→ TASK OBJECTIVE
Which lines in the items below contain the word "screenshot"? Pick out each of them and copy it.

→ DATA IN THIS EXERCISE
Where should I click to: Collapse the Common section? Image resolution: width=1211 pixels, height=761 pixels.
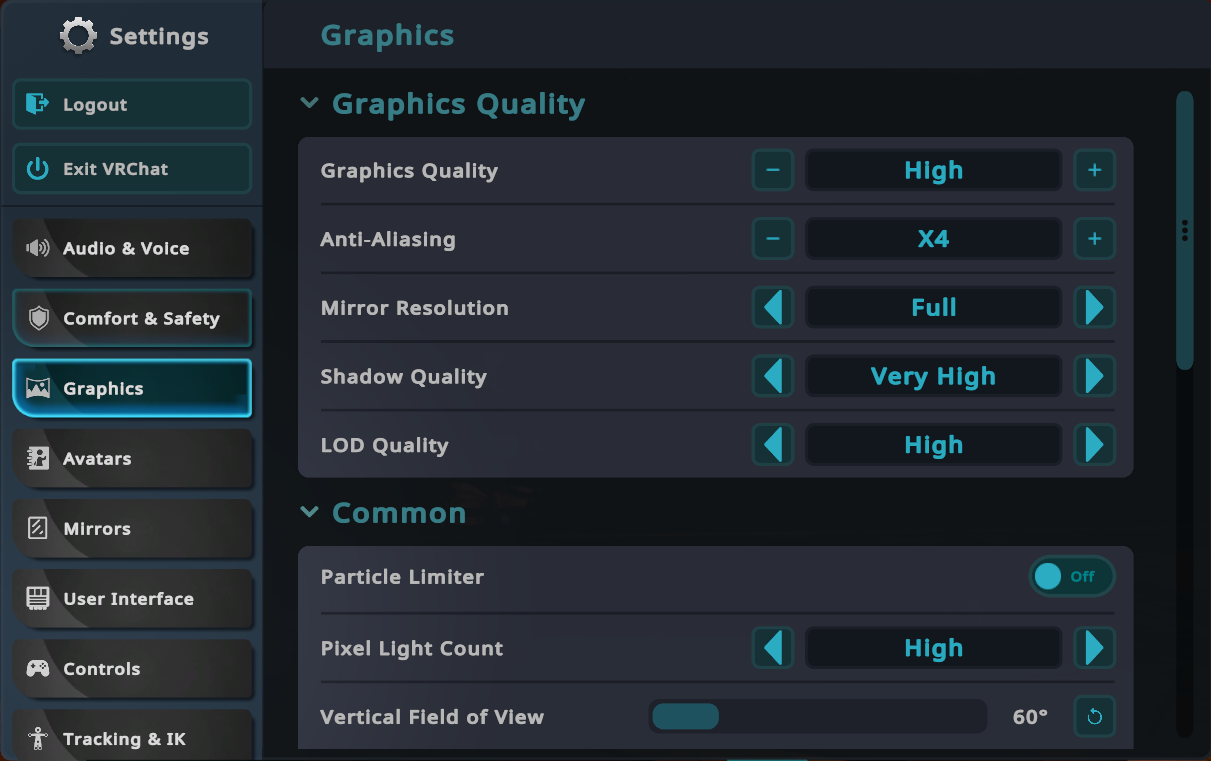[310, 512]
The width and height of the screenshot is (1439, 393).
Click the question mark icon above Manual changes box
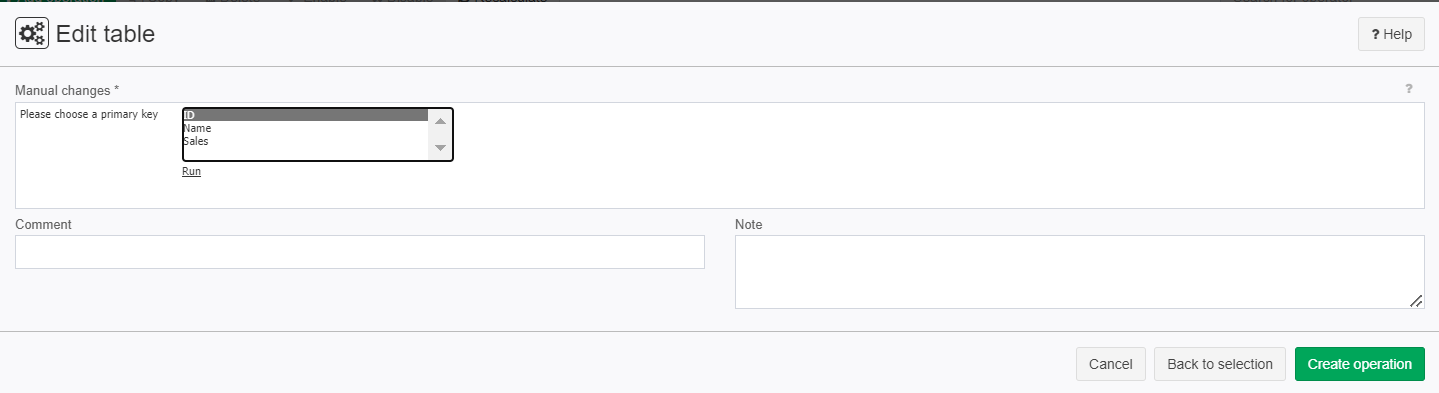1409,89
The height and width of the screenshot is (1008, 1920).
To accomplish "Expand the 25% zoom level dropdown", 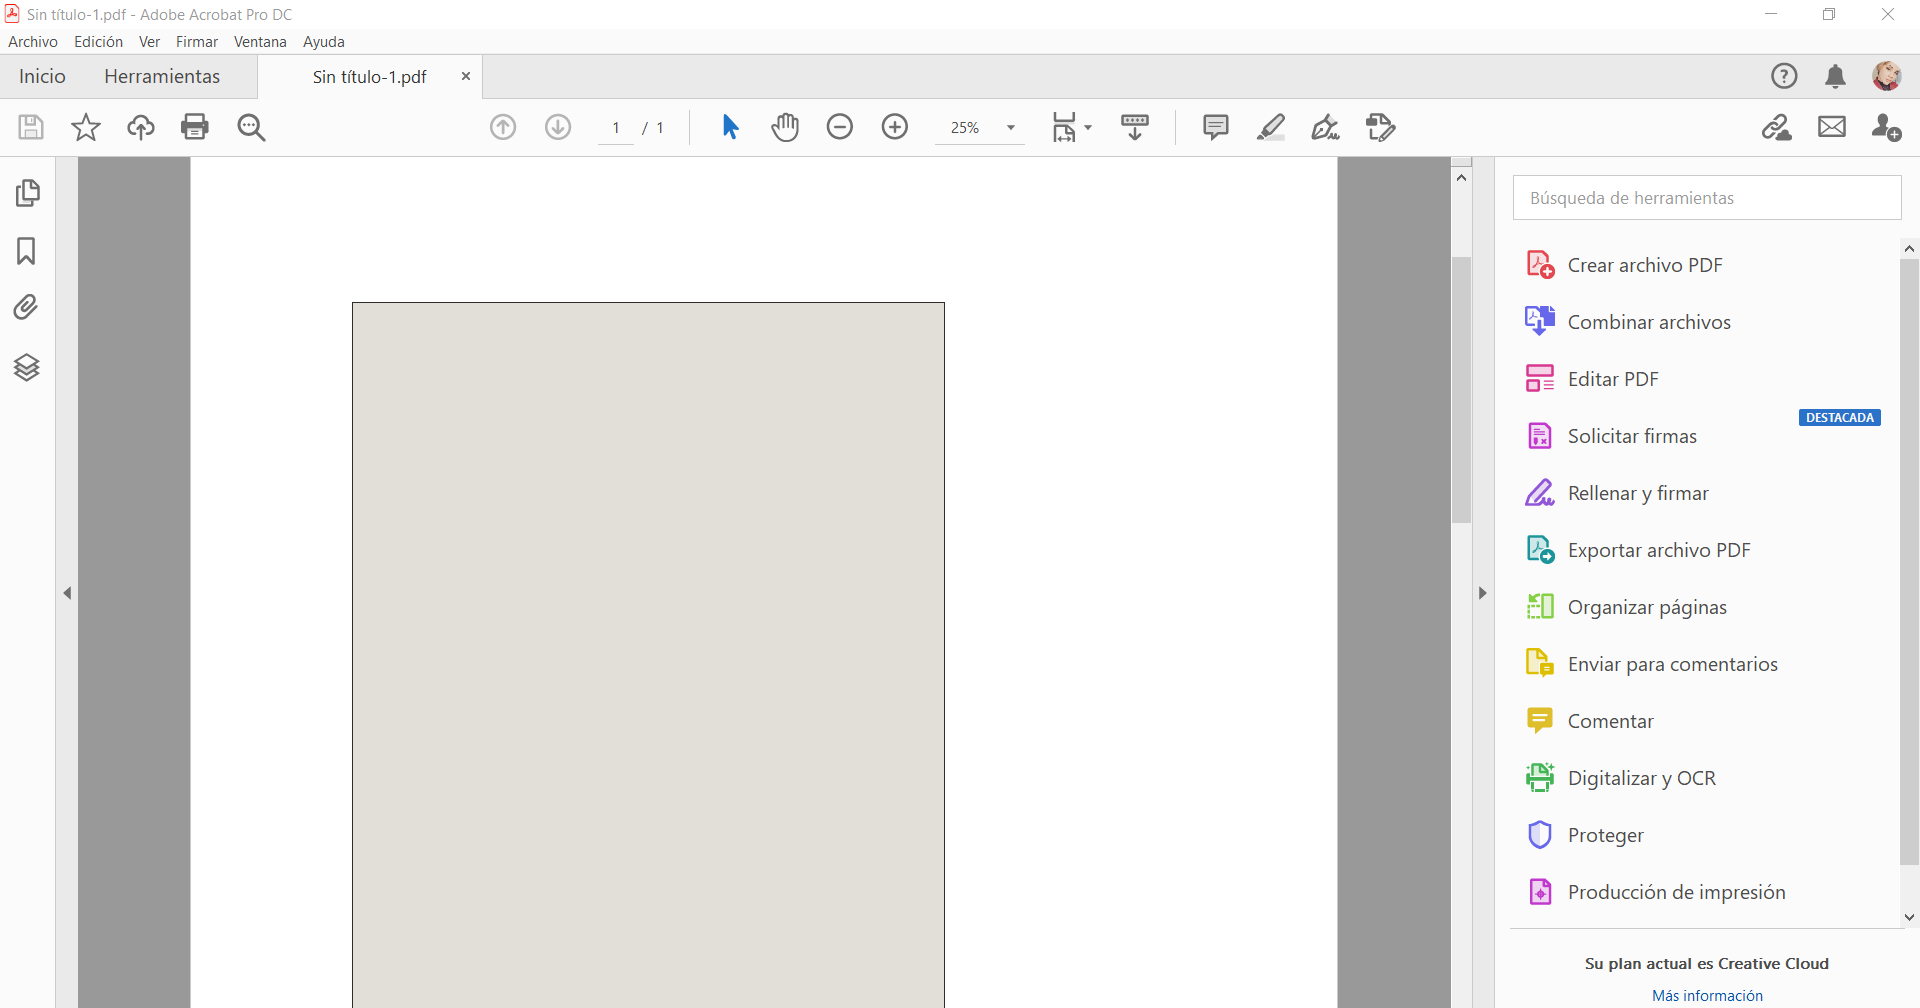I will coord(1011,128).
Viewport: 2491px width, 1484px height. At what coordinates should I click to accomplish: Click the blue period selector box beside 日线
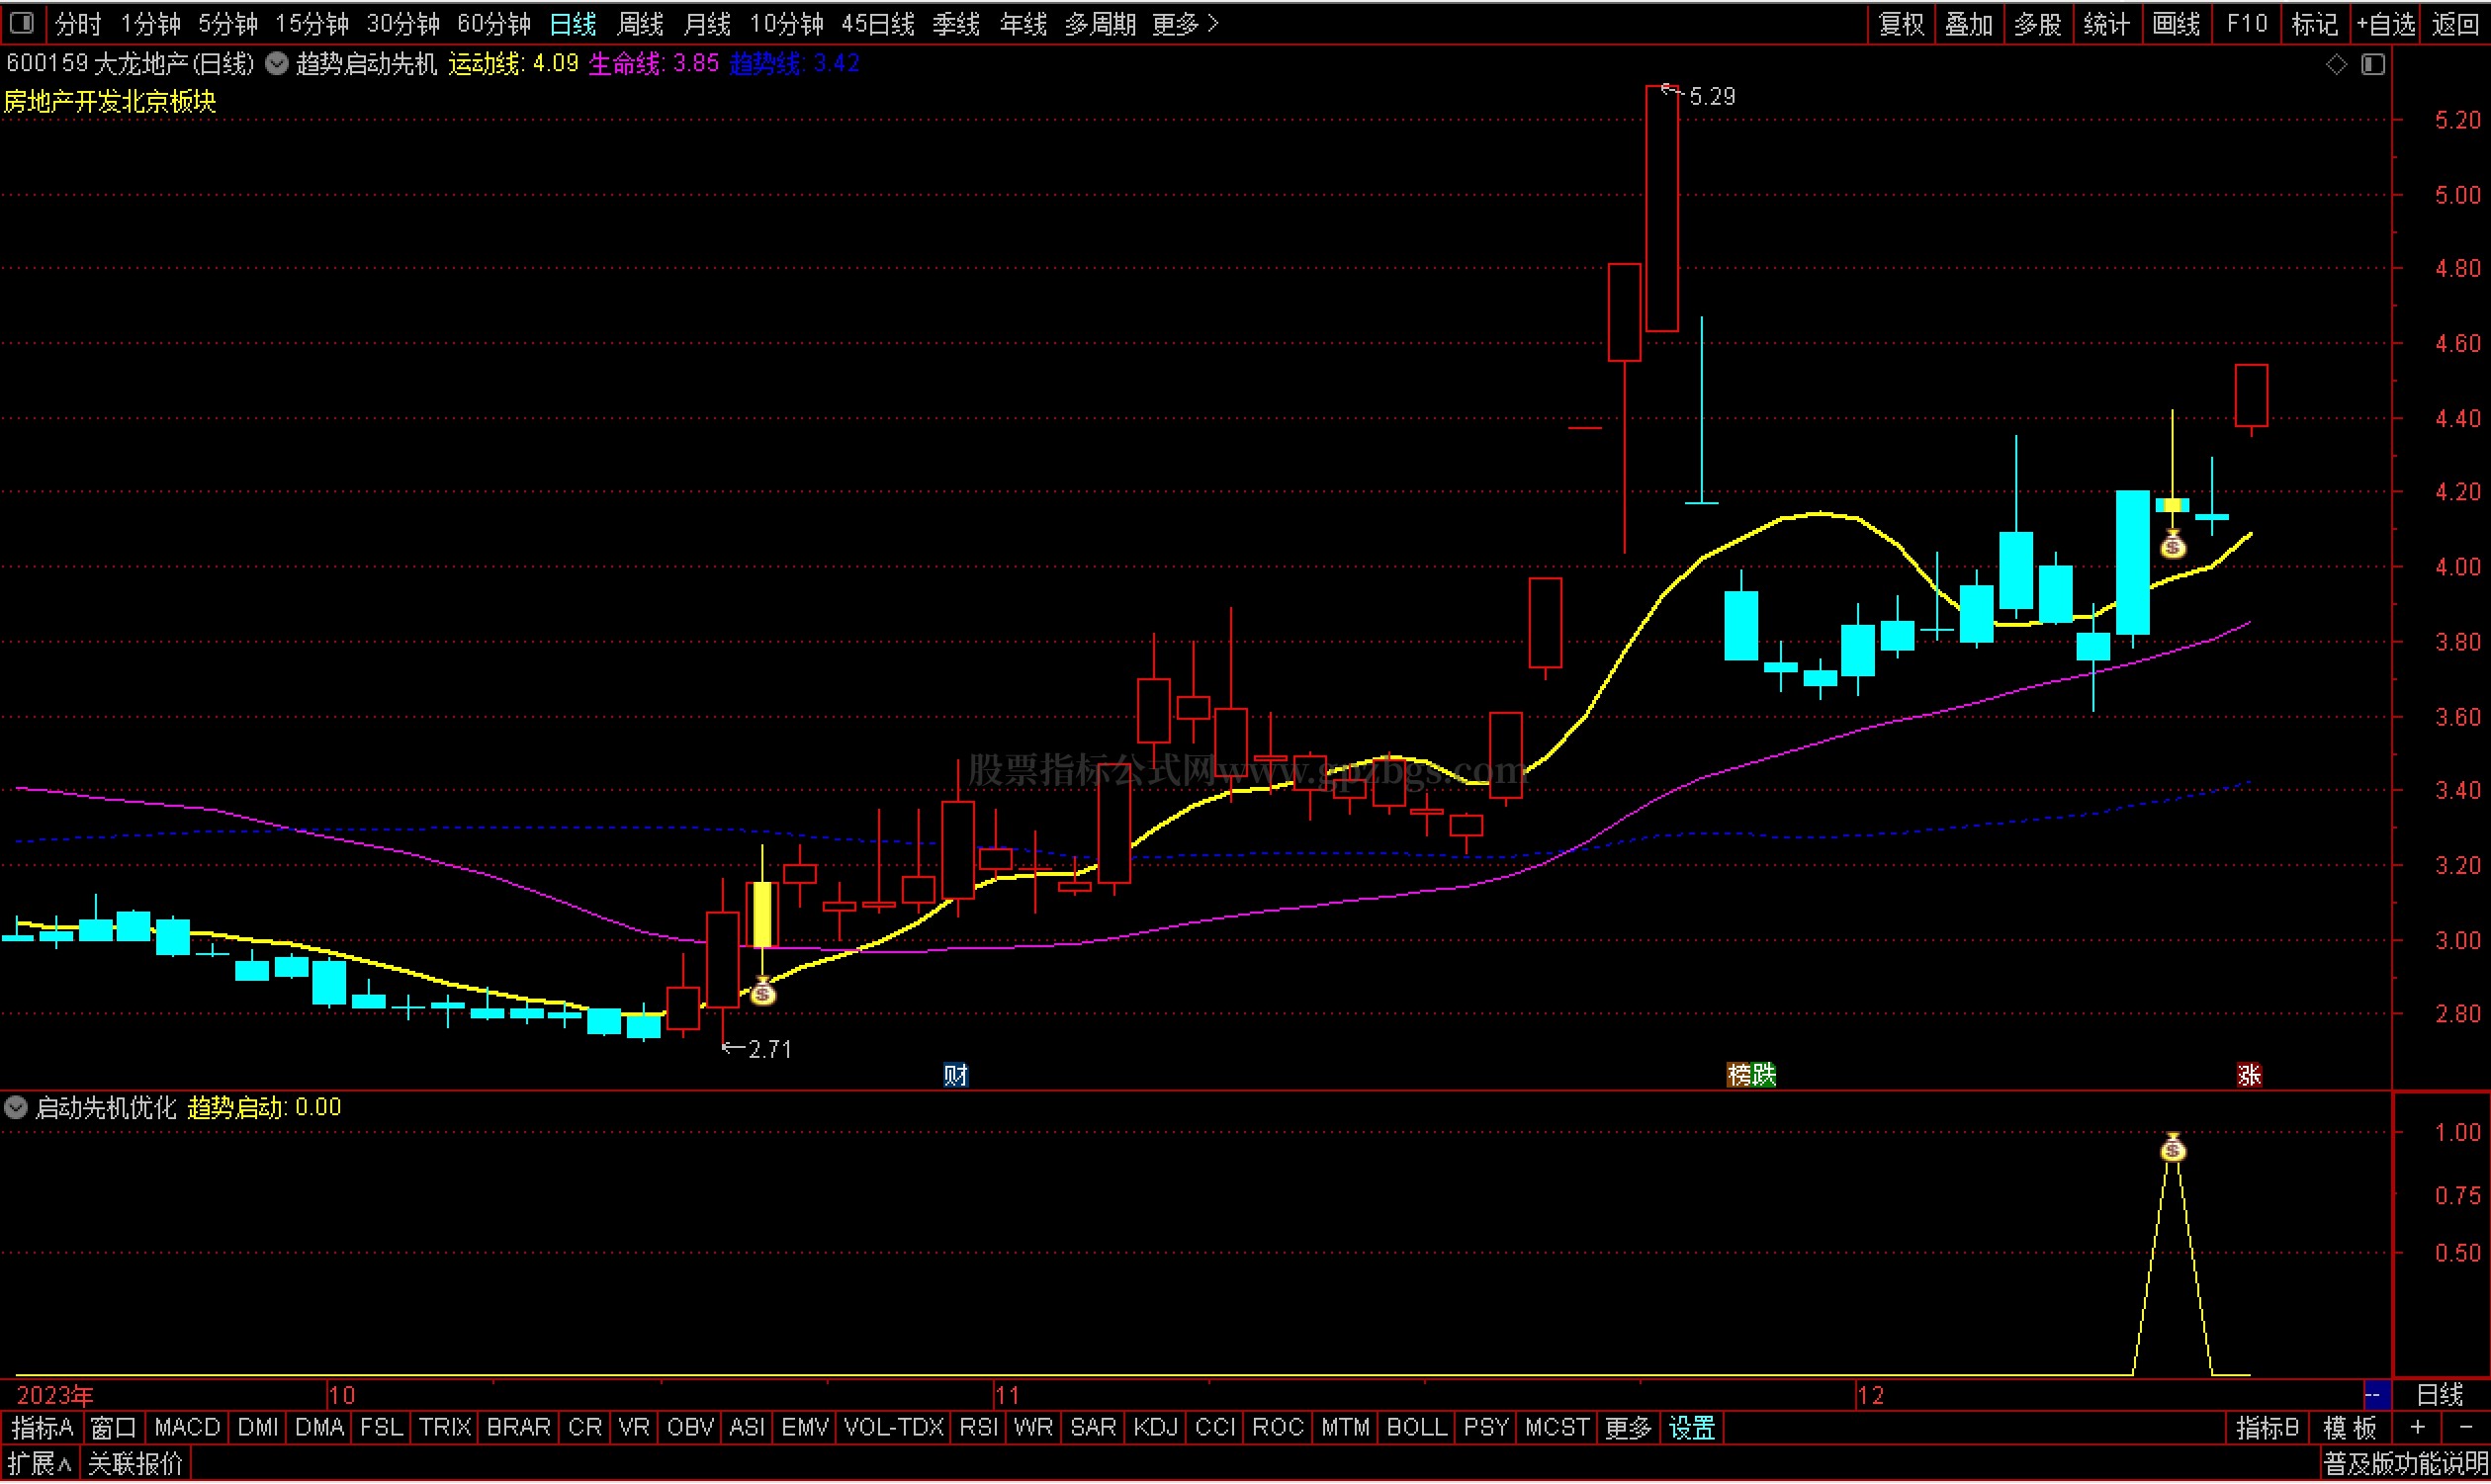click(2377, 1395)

→ PROBLEM SOLUTION
The width and height of the screenshot is (1439, 393).
The height and width of the screenshot is (1008, 1920).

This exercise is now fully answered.